Those are my tips. When it’s said and done the common sense solution is this.  VPS’s have two resources they need to manage the most, that’s memory and disk I/O.  Everything you can do to minimize or optimize your usage of these two resources will improve your VPS performance. I’d love to hear from anyone else that has any recommendations on how to improve the performance of a VPS/VE running on Virtuozzo for Windows.


It’s no secret I’m a big fan of Virtuozzo virtualization software from swsoft.com. I think for a hosting platform it’s really the best solution on the market today and we’re basing our entire VPS hosting solely around it.

Recently in preparation for our release of windows VPS hosting (very soon) we brought everything up to date including taking Virtuozzo to 3.5.1 SP1.   Normally, an SP1 means major changes and this is no exception.

Virtuozzo 3.5.1. SP1 adds a ton of new features but my favorites are:

Improved Diskspace Control in Virtuozzo

Added was the ability to use dynamically increasing diskdrives (they call them compact disks). In the Linux version a client could subscribe to a 20GB Diskspace allocation and would only use as much space as their actual usage was. This means total disk usage would be lower as most clients really never use their total allocation. In fact the accounts I resized today all were 20GB partitions and the average actual partition was under 4GB. 

While we’re on diskspace, Virtuozzo is just bad ass. OS virtualization doesn’t need to create duplicate copies of the OS so when a client gets a 20GB partition only about 300MB or so is actually used for the OS the rest is all shared with the host machine.

 

Memory Control and Allocation in Virtuozzo

This isn’t really a feature of SP1 but probably improved within the patch somewhere so I’m including it here. Below is an image of a client’s virtual node (yeah we use dual processor, dual core xeons and serial attached SCSI drives in our VPS servers). The client was initially set at unlimited memory because we wanted to see if memory was a problem for his VPS. We then switch his memory from unlimited to a cap of 384MB.

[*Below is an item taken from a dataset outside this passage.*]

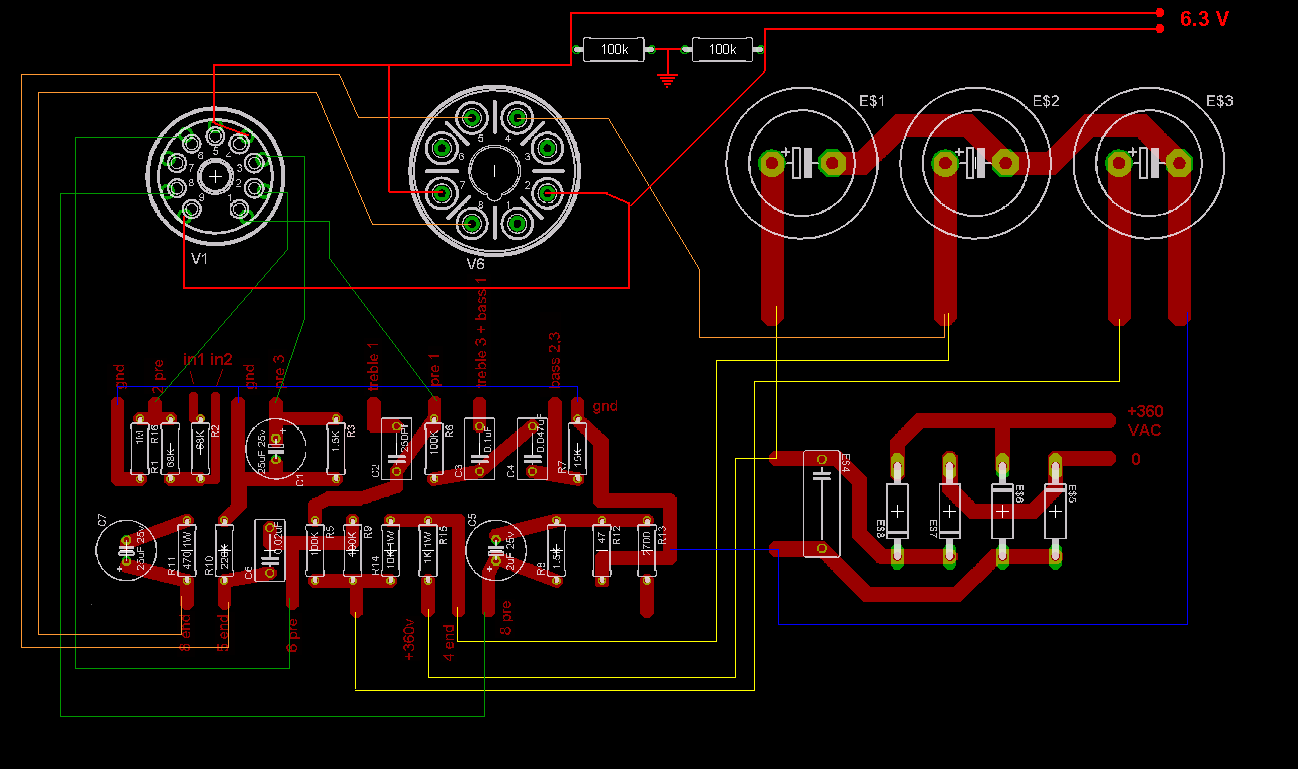
Task: Select the E$5 diode body
Action: 1055,511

The image below is pretty cool he was uncapped on memory so the line stayed at the bottom (let’s say 10%), once we set a cap it jumped up immediately about 70%. In real-time.  How cool is that. Dynamically adjusted his memory allocation WITHOUT having to reboot his VPS. Zero Downtime, that’s what it’s all about.

 

 

Your VPS can now be a VPN Client

A big request has been that your VE be able to connect to a VPN. Until now this hasn’t been possible but now it is. I’m told in Virtuozzo 4.0 you’ll be able to run a VPN server too!

Enable Strict CPU Limits In Your Windows VPS

With Virtuozzo you can set a CPU share so that each VPS gets a certain amount of the CPU, larger plans can have a larger slice, etc.  Now you can also set a max CPU usage. What’s this mean? Means you can set a cap on just how much maximum CPU they can get. With Virtuozzo a VPS can burst to 100% available CPU (available CPU is defined as total CPU minus the sum of guaranteed CPU across all active VPSs). So now you can set it so that VPSs can only burst to 25% or 50% total CPU, etc. Why is this good? Keeps one VPS from bogging down the total available CPU and also allows you to offer a higher burst limit to larger VE’s.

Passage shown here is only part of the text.